Question écrite de Laurence Abeille, députée du Val-de-Marne :

Mme Laurence Abeille alerte Mme la secrétaire d'État, auprès de la ministre des affaires sociales, de la santé et des droits des femmes, chargée de la famille, de l'enfance, des personnes âgées et de l'autonomie sur l'accès aux spectacles de corrida pour les enfants. Le comité des droits de l'enfant, organe des Nations unies chargé de vérifier l'application de la Convention relative aux droits de l'enfant, a explicitement signifié ces deux dernières années ses préoccupations et ses recommandations à propos des corridas.
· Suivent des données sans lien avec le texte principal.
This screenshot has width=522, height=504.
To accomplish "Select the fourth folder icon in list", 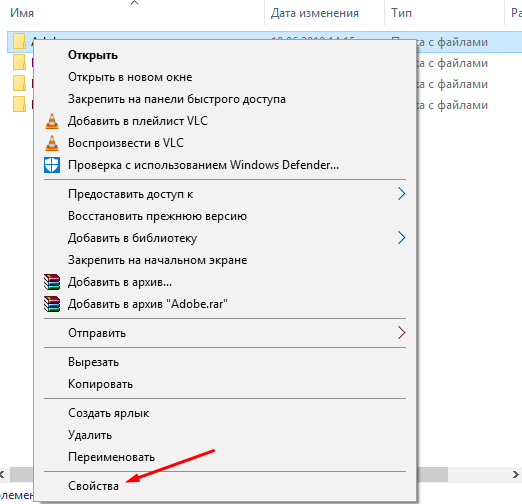I will [x=19, y=104].
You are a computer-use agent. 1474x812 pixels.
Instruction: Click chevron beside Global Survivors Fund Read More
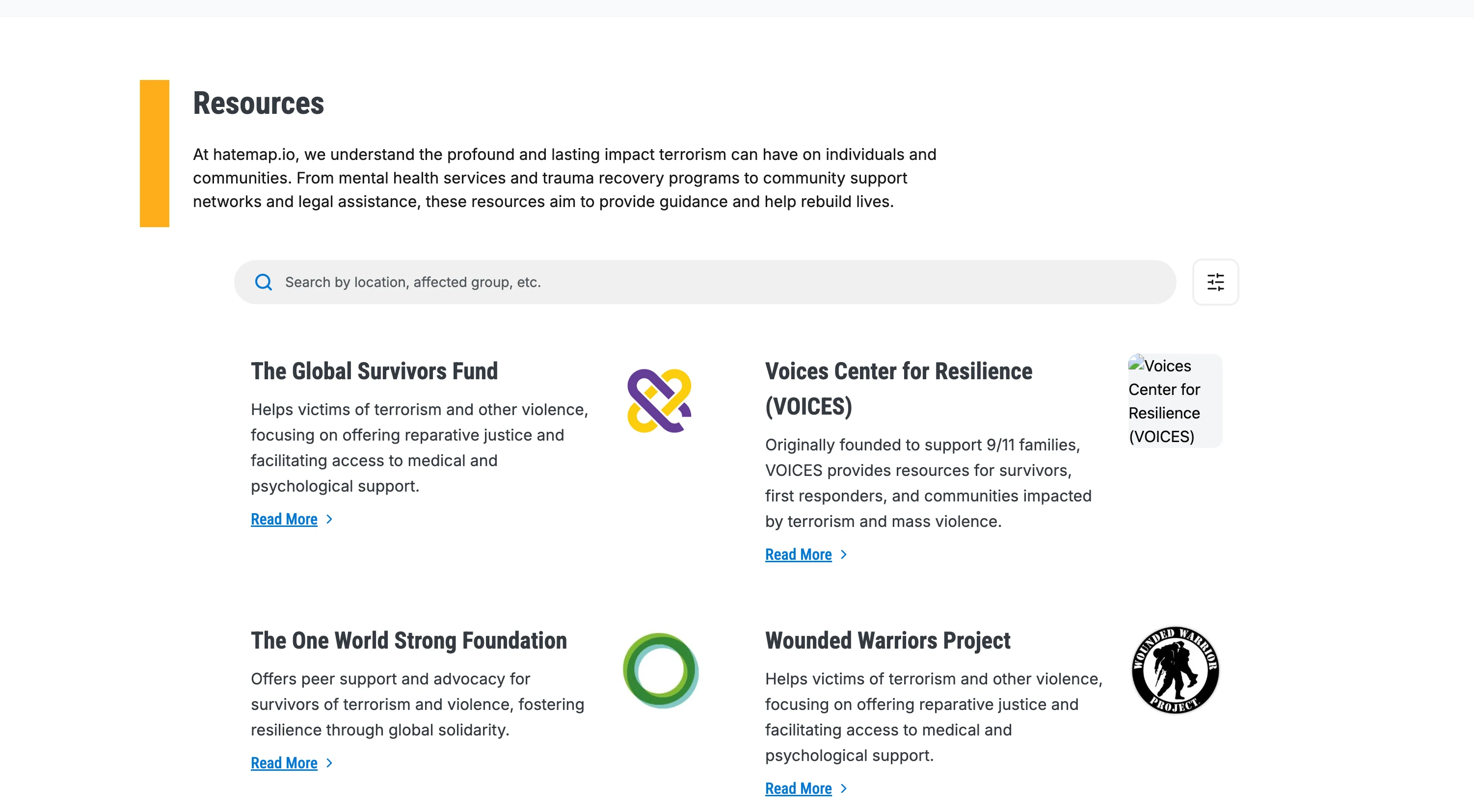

Il en a fait part au terme de sa 65ème session, dans ses conclusions émises en février 2014 à propos du Portugal (où se pratiquent des corridas de type portugais, à cheval et avec mise à mort hors de l'arène), et au terme de sa 68ème session, dans ses conclusions émises en février 2015 à propos de la Colombie (où se pratiquent, comme en France, des corridas de type espagnol). Il y engage notamment les États à « prendre les mesures législatives et administratives permettant de protéger tous les enfants » soit « qui assistent à la corrida en tant que spectateurs », soit « qui participent à un apprentissage de la tauromachie », et engage aussi les États à « mener des campagnes de sensibilisation sur la violence physique et mentale liée à la tauromachie et sur ses effets sur les enfants ». Le comité estime donc que l'intérêt supérieur de l'enfant prime sur la responsabilité parentale, et que l'État se doit d'intervenir. À la lumière de ces recommandations, elle lui demande quel âge minimum le Gouvernement entend imposer pour l'accès aux spectacles tauromachiques avec mise à mort en tant que spectateur, pour la participation à ces spectacles, et pour l'inscription dans les écoles de corrida, et quelles mesures il entend-il mettre en œuvre pour sensibiliser les citoyens à la violence physique et mentale associée à la corrida et son impact sur les enfants.